Genealogia pós-diluviana
Já comentamos em ocasiões anteriores sobre a descrição do dilúvio universal (Vārāha Pralaya) conforme as narrativas aceitas e preservadas entre os Tantricos. Um dos textos de referencia primária sobre este tema é o Kālikā Purāṇa (XXXII à XXXIV) e é de lá que compilamos a narrativa do período pós-diluviano onde aqueles que foram salvos dentro do imenso barco construído por Svāyambhuva Manu se empenharam na reconstrução de tudo.
Antes do advento do Vārāha Pralaya o mundo era governado por Svāyambhuva Manu um regente reconhecido por sua ponderação e sabedoria e os reinos progrediam. Numa certa ocasião um sábio que se apresentou como Kapila Muni foi até o palácio para audiência e diante de Svāyambhuva Manu solicitou terras para que pudesse executar suas disciplinas espirituais e partilhar seus méritos. Svāyambhuva refletiu sobre o pedido e argumentou que nenhum dos outros grandes sábios jamais havia lhe solicitado terras anteriormente e que haviam inúmeros lugares reconhecidamente sagrados e de peregrinação que eram accessíveis à todos aqueles desejosos de praticar suas Sādhanas e disciplinas espirituais. Diante da negativa Kapila Muni enfureceu-se e proclamou uma terrível maldição diante do governante: “Todo o que existe, todas as construções e reinos assim como todos os seres perecerão numa imensa destruição que, em breve, se abaterá sobre o mundo”. Svāyambhuva sentiu a Śhakti, a Força Espiritual, daquelas palavras e foi tomado pelo pavor. Kapila Muni desapareceu após pronunciar a maldição e, então, Svāyambhuva decidiu deixar o palácio e dedicar um tempo à suas próprias disciplinas espirituais para entender (e talvez impedir) aquele terrível destino.

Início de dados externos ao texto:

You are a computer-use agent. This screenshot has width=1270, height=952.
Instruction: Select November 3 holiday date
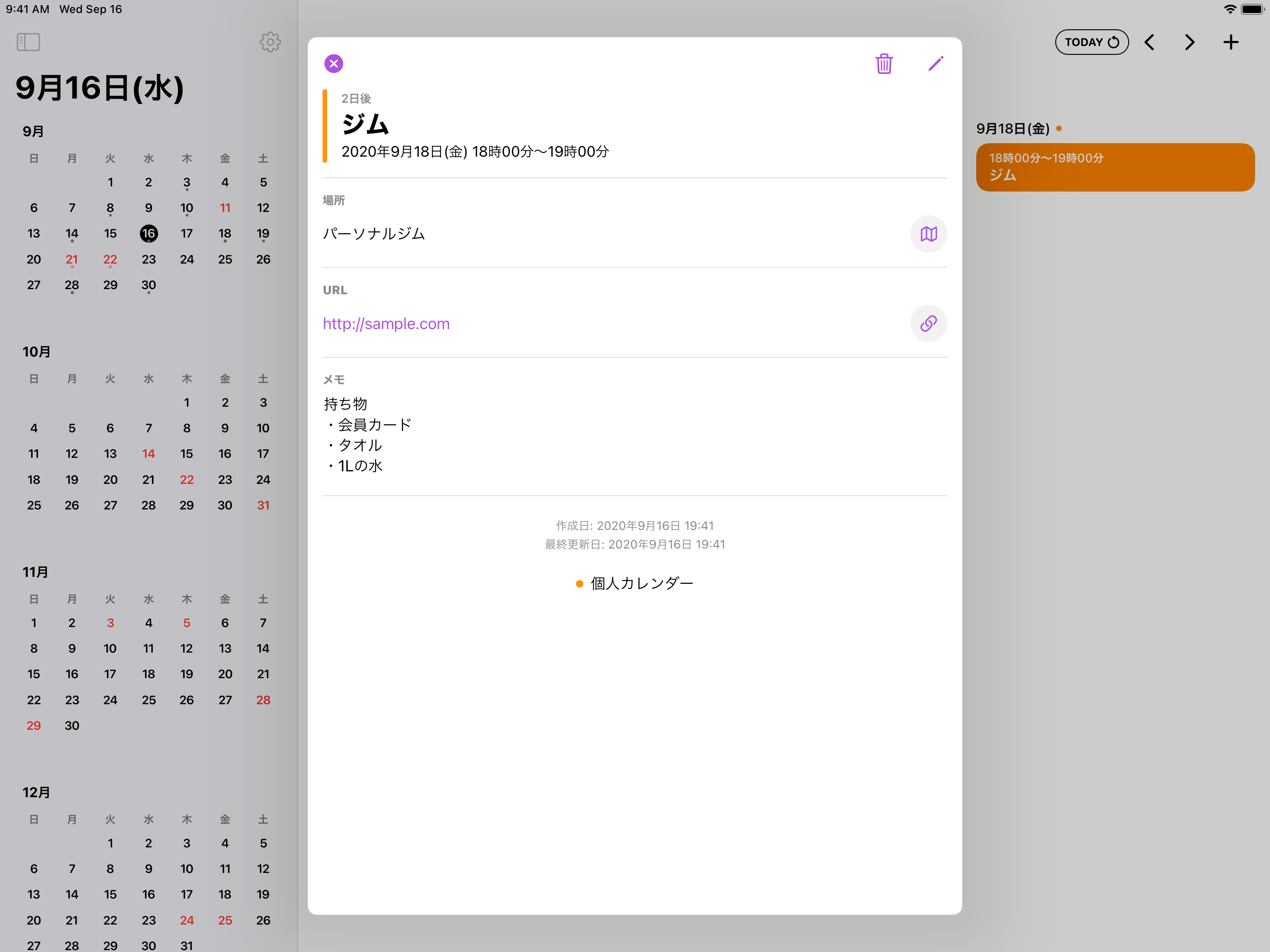pyautogui.click(x=110, y=622)
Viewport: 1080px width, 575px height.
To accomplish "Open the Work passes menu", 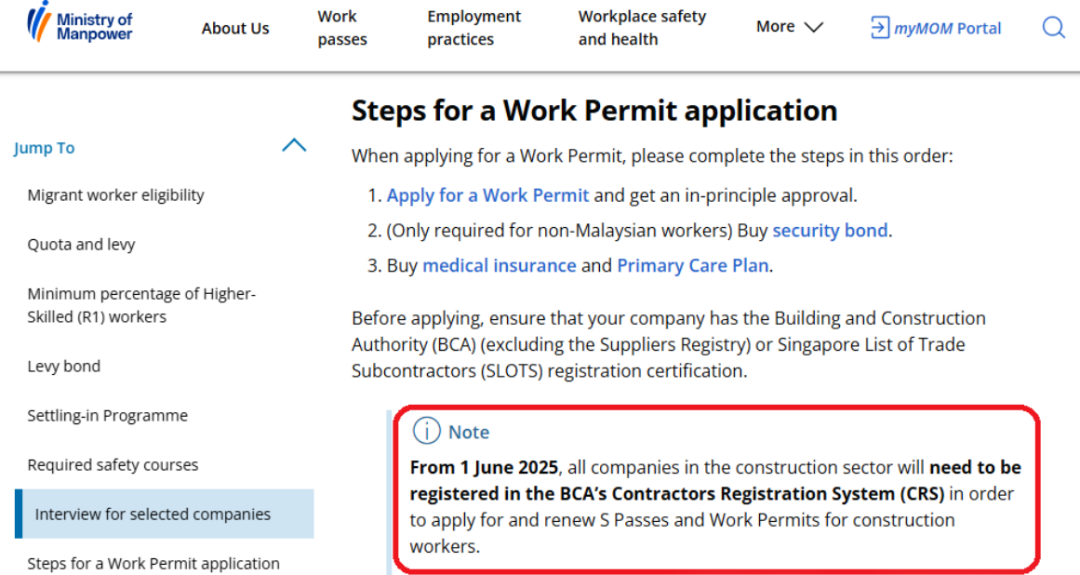I will coord(342,28).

Svāyambhuva decidiu recitar um Mantra de Viṣṇu e pedir por sua intercessão..... Entretanto, o que ele não sabia é que o sábio Kapila Muni era apenas o próprio Viṣṇu disfarçado num corpo humano para revelar a tragédia futura. O motivo da tragédia vindoura foi um conflito de proporções cósmicas entre Vārāha e Śharabha que, inevitavelmente, teria reflexos sobre o plano terrestre.
Após suas disciplinas espirituais Svāyambhuva retornou ao palácio e, num dia, deparou com uma pequenina criatura que lhe pediu socorro. Era um minúsculo peixinho que foi então levado para um aquário no palácio e cuidado como se fosse um filho do governante. Com o tempo a criatura assumiu proporções enormes e o Manu lhe confrontou: “Diante dos eventos eu sei que você não é um peixe. Diga-me quem tu és na verdade.”. Ao ser confrontada a criatura mostrou sua verdadeira forma – o próprio Viṣṇu, que numa voz semelhante aos trovões anunciou: “O sábio Kapila que lhe alertou era eu mesmo e agora chegou o momento de lhe advertir sobre um terrível dilúvio que varrerá toda a Terra.”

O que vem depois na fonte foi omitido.